Walter Benjamin (15/7/1892-27/9/1940), 115 anos.

Excertos de Desempacotando minha biblioteca. Um discurso sobre o colecionador.

Estou desempacotando minha biblioteca. Sim, estou. Os livros, portanto, ainda não estão nas estantes; o suave tédio da ordem ainda não os envolve. Tampouco posso passar ao longo de suas fileiras para, na presença de ouvintes amigos, revista-los. Nada disso vocês têm que temer. Ao contrário, devo pedir-lhes que se transfiram comigo para a desordem de caixotes abertos à força, para o ar cheio de pó de madeira, para o chão coberto de papéis rasgados, por entre as pilhas de volumes trazidos de novo à luz do dia após uma escuridão de dois anos
justamente, a fim de, desde o início, compartilhar comigo um pouco da disposição de espírito – certamente não elegíaca , mas, antes, tensa – que estes livros despertam no autêntico colecionar. Pois quem lhes fala é um deles, e, no fundo está falando de si. (...)

O QUE FAZER –
1: Reproduza, sem alterar nada, a parte do trecho sobre a biblioteca desempacotada que começa nas palavras que contêm "Excertos de Desempacotando" e termina em "falando de si. (...)".
2: Dê sequência ao trecho sobre a biblioteca desempacotada, escrevendo a parte que viria logo depois da última frase apresentada.
A listagem não é necessária para realizar as tarefas.

ENTRADAS EXTRAÍDAS –
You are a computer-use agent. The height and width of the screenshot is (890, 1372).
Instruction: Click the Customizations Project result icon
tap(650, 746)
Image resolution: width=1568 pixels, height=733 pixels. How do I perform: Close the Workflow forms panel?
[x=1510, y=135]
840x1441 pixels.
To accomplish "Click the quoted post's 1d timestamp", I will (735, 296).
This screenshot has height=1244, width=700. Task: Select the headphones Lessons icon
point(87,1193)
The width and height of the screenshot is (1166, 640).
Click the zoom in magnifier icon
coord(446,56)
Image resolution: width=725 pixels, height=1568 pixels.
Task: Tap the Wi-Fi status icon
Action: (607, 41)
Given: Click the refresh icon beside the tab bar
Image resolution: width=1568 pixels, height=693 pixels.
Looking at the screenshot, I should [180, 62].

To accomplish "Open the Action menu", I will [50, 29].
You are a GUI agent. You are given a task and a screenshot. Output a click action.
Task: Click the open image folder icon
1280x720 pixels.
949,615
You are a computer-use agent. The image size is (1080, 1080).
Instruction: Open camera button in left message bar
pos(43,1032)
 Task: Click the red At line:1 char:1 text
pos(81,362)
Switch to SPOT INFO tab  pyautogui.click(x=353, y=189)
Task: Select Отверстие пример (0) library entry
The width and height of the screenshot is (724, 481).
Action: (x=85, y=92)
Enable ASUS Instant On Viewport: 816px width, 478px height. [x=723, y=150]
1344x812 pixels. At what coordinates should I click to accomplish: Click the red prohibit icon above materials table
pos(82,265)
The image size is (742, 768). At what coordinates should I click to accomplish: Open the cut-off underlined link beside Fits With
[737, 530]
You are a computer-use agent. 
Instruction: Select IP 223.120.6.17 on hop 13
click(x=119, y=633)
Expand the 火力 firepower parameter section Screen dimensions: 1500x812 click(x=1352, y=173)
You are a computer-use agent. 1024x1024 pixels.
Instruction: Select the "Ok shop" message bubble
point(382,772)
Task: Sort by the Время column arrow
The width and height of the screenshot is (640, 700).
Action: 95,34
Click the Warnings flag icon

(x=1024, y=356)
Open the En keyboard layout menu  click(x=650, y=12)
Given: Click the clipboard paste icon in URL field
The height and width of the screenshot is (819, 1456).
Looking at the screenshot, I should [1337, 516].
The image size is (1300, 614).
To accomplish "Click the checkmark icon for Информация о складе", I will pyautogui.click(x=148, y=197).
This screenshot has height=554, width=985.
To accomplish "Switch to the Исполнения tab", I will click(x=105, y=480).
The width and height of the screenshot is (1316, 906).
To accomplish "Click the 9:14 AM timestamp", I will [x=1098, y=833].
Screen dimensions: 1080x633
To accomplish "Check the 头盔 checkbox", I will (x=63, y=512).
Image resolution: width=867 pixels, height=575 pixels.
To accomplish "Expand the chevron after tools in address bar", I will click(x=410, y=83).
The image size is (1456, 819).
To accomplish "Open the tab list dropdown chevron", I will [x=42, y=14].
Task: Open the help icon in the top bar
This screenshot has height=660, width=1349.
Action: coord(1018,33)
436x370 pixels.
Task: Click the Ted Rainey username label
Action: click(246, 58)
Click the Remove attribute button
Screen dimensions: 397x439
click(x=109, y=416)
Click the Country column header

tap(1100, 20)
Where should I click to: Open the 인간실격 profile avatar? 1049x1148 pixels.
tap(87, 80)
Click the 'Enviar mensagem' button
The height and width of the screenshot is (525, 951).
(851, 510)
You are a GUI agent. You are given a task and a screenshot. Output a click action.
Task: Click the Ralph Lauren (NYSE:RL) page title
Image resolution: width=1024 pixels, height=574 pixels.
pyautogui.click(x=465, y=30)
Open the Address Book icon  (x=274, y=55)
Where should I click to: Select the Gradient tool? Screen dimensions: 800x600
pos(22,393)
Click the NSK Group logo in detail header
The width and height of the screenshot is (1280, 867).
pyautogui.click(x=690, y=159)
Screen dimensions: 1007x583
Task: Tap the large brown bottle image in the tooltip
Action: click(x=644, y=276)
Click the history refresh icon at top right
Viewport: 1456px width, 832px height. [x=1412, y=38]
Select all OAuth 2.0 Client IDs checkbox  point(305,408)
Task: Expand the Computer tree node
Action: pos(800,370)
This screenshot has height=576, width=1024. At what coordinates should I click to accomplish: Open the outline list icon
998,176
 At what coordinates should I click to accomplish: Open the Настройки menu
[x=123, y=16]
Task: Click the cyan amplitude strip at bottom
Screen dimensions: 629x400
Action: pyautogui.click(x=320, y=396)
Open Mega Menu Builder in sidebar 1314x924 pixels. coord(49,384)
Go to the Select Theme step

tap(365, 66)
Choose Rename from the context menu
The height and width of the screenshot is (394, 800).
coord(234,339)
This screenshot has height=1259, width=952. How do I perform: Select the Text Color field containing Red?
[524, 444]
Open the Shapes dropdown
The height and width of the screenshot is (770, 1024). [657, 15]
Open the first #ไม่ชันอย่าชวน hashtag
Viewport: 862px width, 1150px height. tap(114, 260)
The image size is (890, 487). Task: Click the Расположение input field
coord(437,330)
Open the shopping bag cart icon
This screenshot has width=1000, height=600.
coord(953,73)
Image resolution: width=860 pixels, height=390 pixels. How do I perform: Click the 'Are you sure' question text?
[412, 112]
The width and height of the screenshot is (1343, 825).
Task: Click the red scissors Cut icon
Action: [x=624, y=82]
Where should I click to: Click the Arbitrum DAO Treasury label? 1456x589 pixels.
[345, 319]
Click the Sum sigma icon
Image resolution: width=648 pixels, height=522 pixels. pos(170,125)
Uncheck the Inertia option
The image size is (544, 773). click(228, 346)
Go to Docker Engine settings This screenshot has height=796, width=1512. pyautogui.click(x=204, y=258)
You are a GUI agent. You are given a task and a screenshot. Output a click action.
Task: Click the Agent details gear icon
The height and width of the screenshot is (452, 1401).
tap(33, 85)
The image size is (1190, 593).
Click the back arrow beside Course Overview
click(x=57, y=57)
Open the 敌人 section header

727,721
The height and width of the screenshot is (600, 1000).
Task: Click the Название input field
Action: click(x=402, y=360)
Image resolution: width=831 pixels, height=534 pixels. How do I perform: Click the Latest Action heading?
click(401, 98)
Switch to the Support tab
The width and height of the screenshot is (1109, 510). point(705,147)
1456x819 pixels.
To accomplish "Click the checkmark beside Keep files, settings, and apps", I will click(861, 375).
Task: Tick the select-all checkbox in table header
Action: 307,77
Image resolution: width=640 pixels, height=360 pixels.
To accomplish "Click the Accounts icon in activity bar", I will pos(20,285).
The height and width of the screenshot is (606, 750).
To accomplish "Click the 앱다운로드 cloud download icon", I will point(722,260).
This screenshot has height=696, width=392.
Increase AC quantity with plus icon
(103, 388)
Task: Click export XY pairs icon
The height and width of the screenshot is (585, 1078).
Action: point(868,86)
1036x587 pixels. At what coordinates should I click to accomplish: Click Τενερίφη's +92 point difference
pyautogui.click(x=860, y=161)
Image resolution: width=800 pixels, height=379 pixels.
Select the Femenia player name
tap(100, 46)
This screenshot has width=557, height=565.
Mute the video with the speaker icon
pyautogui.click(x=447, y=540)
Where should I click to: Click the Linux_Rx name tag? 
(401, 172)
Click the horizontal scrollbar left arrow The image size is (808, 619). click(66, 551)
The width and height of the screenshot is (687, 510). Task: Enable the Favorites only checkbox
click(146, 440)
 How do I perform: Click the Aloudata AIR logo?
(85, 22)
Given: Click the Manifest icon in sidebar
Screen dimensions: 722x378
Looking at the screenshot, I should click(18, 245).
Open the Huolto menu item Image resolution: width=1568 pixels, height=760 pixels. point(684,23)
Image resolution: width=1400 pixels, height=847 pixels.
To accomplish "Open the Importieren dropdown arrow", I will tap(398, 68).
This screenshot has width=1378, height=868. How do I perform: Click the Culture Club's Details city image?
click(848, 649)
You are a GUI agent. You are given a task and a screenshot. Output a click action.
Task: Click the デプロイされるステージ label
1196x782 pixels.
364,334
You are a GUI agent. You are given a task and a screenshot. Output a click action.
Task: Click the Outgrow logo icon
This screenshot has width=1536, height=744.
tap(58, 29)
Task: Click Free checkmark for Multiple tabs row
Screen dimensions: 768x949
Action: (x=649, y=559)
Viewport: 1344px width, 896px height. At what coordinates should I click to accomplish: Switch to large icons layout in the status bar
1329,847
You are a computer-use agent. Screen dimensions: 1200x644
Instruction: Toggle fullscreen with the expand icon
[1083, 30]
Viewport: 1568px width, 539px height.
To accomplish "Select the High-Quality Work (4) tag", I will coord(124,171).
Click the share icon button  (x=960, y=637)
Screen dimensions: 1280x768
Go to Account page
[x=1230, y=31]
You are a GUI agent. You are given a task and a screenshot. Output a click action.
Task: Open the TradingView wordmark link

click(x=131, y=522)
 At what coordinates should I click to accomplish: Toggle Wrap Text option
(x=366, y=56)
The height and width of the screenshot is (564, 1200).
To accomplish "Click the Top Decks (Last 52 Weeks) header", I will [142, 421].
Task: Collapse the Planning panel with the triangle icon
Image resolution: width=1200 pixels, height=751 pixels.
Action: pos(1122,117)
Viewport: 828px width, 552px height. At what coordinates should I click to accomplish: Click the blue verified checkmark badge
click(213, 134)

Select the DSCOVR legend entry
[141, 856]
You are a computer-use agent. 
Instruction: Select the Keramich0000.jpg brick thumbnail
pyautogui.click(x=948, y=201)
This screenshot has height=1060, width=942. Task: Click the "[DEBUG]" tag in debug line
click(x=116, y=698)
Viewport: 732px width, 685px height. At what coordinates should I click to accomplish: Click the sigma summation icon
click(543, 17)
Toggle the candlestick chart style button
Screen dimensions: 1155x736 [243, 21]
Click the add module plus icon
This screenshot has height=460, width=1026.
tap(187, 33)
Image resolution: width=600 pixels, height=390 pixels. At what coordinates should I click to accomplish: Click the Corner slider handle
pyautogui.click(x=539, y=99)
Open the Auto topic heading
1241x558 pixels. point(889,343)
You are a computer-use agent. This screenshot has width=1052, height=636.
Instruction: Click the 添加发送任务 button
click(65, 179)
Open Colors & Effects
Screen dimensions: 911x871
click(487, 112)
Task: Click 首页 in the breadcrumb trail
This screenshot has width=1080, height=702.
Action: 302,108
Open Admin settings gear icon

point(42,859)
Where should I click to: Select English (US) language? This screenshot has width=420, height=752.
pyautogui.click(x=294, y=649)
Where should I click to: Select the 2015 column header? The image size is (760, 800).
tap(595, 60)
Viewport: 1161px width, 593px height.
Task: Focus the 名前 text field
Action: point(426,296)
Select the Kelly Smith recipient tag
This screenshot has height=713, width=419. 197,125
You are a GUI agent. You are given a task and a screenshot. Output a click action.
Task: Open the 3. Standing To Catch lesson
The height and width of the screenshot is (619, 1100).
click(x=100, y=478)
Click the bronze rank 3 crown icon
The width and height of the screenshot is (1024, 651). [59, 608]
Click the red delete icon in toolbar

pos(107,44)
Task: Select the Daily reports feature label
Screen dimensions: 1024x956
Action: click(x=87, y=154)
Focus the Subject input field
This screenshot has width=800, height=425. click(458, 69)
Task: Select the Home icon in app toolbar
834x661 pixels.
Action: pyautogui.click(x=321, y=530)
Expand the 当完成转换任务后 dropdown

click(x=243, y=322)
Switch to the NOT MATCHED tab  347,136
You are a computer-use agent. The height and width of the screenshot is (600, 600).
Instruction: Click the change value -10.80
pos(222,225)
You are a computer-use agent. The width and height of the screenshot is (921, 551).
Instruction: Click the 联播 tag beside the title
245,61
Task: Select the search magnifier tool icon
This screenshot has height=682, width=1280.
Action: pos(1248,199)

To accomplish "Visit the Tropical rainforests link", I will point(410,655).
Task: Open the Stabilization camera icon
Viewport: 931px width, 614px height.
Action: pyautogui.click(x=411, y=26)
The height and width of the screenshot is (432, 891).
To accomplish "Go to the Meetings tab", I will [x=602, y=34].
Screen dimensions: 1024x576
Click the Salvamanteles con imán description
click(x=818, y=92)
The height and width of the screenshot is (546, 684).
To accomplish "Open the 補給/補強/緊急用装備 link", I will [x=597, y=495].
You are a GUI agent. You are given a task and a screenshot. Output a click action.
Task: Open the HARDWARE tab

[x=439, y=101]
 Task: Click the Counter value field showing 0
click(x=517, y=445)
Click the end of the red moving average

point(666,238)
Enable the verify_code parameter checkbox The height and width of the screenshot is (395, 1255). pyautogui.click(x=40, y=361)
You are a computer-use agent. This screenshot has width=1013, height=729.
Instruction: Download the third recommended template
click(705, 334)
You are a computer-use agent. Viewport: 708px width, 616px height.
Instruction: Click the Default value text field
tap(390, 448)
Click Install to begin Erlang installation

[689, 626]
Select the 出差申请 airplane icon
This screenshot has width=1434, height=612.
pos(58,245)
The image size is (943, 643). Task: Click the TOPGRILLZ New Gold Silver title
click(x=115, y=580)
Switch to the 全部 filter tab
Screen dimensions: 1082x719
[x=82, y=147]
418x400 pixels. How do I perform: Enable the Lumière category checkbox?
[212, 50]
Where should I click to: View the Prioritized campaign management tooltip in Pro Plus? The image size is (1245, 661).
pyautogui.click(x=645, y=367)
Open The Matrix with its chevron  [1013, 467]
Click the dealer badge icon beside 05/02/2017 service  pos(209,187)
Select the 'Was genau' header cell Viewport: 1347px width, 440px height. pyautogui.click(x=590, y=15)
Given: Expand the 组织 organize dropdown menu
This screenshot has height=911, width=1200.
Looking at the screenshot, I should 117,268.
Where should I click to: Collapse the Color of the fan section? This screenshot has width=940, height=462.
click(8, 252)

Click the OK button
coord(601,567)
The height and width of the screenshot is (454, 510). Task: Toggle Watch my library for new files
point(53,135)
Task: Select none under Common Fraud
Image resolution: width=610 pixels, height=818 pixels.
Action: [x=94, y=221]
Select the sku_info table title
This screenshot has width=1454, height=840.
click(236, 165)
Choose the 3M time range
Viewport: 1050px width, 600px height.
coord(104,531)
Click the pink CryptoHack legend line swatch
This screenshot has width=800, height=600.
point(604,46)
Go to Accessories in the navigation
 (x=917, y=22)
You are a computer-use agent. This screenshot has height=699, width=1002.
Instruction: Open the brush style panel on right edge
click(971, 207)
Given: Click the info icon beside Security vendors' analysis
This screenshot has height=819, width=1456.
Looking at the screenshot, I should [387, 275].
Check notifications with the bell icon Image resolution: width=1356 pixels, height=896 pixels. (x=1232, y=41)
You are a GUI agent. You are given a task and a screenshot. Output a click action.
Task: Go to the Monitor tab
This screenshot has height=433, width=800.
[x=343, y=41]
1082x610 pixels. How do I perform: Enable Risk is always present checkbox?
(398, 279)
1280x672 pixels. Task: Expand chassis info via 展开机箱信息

RESPOSTAS ÀS TAREFAS –
1:
Excertos de Desempacotando minha biblioteca. Um discurso sobre o colecionador.

Estou desempacotando minha biblioteca. Sim, estou. Os livros, portanto, ainda não estão nas estantes; o suave tédio da ordem ainda não os envolve. Tampouco posso passar ao longo de suas fileiras para, na presença de ouvintes amigos, revista-los. Nada disso vocês têm que temer. Ao contrário, devo pedir-lhes que se transfiram comigo para a desordem de caixotes abertos à força, para o ar cheio de pó de madeira, para o chão coberto de papéis rasgados, por entre as pilhas de volumes trazidos de novo à luz do dia após uma escuridão de dois anos
justamente, a fim de, desde o início, compartilhar comigo um pouco da disposição de espírito – certamente não elegíaca , mas, antes, tensa – que estes livros despertam no autêntico colecionar. Pois quem lhes fala é um deles, e, no fundo está falando de si. (...)

2:
Tenho a intenção de dar uma idéia sobre o relacionamento de um colecionador com os seus pertences, uma idéia sobre a arte de colecionar mais do que sobre a coleção em si. É inteiramente arbitrário que eu faço isso baseando-me na observação das diversas maneiras de adquirir livros. Este processo ou qualquer outro é apenas um dique contra a maré de água viva de recordações que chega rolando na direção de todo colecionador ocupado com o que é seu. De fato, toda paixão confina com um caos, mas a de colecionar com o das lembranças. (...)

Assim, a existência do colecionador é uma tensão dialética entre os pólos da ordem e da desordem.

Naturalmente, sua existência está sujeita a muitas outras coisas: a uma relação muito misteriosa com a propriedade sobre a qual algumas palavras ainda devem ser ditas mais tarde; (...)

Para ele não só livros, mas também seus exemplares têm seu destino. E, neste sentido, o destino mais importante de todo exemplar é o encontro com ele, o colecionador, com sua própria coleção. E não estou exagerando: para o colecionador autêntico a aquisição de um livro velho representa o seu renascimento. E justamente neste ponto se acha o elemento pueril que, no colecionador, se interpenetra com elemento senil. (...)

De todas as formas de obter livros, escrevê-los é considerada a mais louvável. (...)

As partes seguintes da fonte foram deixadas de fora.